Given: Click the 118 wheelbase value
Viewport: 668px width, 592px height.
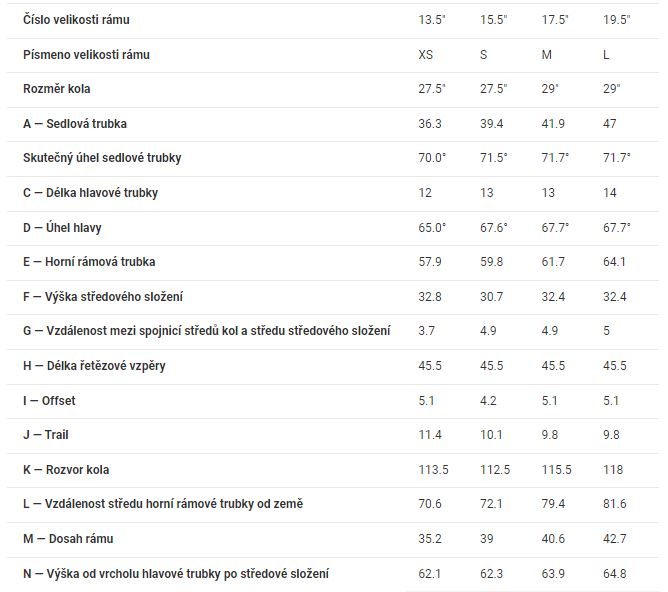Looking at the screenshot, I should [x=611, y=469].
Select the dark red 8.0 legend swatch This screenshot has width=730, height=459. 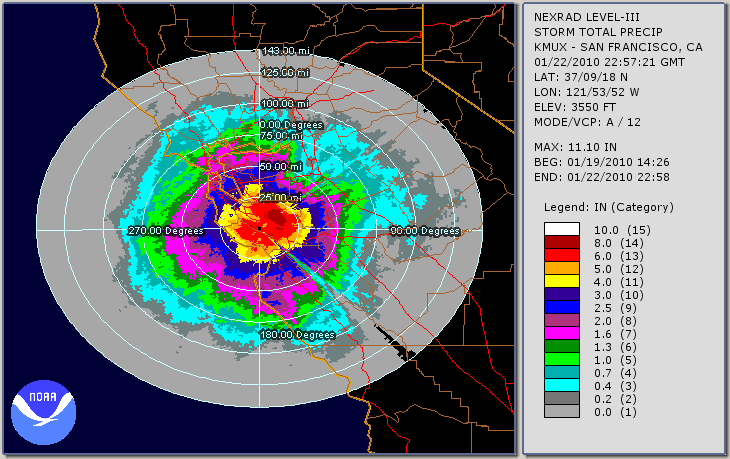[562, 241]
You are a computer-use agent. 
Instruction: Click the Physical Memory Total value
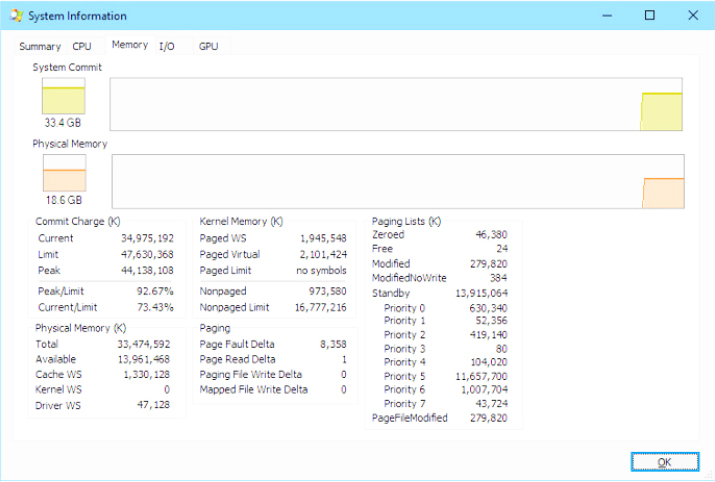[x=147, y=344]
::::::::
## What to work on:
Retype the line containing "Instruction: Click the" and all lines after it through the end of the material, exactly and only those, leaving out pictures.

## Task result:
Instruction: Click the Physical Memory Total value
[x=147, y=344]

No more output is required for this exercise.